Hemlock is certainly Bangkok’s most ominous restaurant name. Thankfully, this trendy two-story “art restaurant” in the backpackers area of Banglamphu didn’t poison me, and featured a massive menu of original, flavorful and affordable Thai food. The “art” part of the restaurant’s claim refers to the eleven-year-old Hemlock’s monthly art exhibitions and occasional classical concerts. With neither of those in effect, I was able to focus on Hemlock’s magnificent food.
Each item in the “miang” section cost 60 Baht, about $1.50 American. I ordered “miang kam: fresh piper leaves with pieces of lime, ginger, shallots, dried shrimp, peanuts, etc. – and dried coconut – topping with sweet sauce – use your hand, mix it, wrap it… until touching your mouth.” It was excellent. The etc. turned out to be chopped jalapeños, which added kick. The sauce was brown and syrupy sweet, sprinkled with chopped peanuts. Combined on the green leaves, the dish’s flavor was incredibly complex: spicy, sweet, bitter, and sour in each bite.

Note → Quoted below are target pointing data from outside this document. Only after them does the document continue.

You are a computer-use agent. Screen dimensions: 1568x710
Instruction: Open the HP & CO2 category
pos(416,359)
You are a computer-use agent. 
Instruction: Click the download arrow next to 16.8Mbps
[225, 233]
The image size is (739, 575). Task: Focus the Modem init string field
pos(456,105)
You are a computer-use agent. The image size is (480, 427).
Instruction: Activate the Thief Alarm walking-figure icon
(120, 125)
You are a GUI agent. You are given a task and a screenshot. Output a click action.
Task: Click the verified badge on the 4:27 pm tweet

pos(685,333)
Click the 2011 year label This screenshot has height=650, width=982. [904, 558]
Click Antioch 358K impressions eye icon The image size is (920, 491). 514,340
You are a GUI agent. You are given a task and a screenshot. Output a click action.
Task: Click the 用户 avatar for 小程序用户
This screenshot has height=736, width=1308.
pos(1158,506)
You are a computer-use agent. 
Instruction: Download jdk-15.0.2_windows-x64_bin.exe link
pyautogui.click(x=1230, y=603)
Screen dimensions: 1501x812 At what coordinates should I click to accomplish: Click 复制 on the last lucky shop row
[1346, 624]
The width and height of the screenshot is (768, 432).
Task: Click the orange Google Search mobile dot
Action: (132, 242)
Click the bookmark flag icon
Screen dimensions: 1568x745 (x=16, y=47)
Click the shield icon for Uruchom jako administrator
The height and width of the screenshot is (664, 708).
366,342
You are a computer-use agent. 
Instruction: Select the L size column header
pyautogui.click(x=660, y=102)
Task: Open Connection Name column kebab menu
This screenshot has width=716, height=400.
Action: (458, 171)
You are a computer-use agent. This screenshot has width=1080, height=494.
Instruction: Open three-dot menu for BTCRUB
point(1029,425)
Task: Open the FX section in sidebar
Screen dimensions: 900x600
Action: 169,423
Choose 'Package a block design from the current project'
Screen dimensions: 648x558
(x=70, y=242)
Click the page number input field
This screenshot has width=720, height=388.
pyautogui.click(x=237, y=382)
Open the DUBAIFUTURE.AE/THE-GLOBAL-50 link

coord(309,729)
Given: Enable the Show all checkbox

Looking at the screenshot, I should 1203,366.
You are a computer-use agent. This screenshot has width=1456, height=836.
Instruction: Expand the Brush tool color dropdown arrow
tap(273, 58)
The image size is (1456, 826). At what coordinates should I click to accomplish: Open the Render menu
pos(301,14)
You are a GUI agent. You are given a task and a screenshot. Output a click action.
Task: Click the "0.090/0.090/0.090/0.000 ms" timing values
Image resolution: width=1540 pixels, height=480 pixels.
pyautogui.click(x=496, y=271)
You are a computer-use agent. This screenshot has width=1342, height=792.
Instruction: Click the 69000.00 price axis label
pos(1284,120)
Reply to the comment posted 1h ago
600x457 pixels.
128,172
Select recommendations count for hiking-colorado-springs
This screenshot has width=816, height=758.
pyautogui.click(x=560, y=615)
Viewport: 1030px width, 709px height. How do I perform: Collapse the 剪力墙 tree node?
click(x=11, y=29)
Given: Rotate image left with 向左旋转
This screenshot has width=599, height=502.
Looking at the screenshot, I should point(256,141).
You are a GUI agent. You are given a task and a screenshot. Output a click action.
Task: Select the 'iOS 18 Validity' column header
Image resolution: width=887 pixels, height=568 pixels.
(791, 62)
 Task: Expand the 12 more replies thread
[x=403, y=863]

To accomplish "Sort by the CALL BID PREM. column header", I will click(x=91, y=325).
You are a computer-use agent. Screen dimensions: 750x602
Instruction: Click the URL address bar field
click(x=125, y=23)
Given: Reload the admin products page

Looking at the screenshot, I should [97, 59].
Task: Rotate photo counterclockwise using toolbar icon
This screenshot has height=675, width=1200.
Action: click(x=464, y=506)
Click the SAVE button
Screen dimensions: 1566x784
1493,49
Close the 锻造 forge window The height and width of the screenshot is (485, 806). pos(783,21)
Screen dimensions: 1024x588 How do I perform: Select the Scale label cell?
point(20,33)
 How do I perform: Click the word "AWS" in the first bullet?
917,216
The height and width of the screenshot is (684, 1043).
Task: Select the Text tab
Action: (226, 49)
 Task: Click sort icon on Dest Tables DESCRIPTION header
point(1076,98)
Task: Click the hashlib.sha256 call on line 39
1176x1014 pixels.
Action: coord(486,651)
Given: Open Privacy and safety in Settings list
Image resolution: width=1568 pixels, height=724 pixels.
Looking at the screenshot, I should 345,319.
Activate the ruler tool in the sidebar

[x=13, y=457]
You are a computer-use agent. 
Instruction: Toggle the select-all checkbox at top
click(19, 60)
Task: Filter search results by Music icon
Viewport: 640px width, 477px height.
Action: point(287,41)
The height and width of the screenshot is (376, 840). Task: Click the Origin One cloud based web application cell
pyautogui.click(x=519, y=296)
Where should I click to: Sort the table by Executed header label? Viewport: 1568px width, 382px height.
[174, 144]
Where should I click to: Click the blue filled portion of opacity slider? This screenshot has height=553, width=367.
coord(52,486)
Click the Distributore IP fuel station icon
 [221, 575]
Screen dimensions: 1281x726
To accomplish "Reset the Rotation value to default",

“Spicy banana flower salad” (55 Baht) was also incredible. The shredded banana flower, which smelled and tasted like banana, came in a red chili broth and was topped with three burgundy peppers. It was more spicy than sweet, and again, delicious.
I wanted a noodle dish, but the waiter insisted I order “Grand Lotus rice” (80 Baht). I peeled back the dish’s lotus leaf sheath to find a heap of sweet rice studded with numerous caramelized foods: two huge prawns, a chunk of fall-apart tender pork, two mushroom caps, two slices of Thai sausage, and plenty of lotus seeds, which were like larger macadamia nuts. The dish was powerfully good on its own, and became even better after spooning on a pureed green chili sauce.
I was blown away by both the flavor and the cost of the meal. The bill for three dishes, two bottled waters and tip, came to just $6 U.S.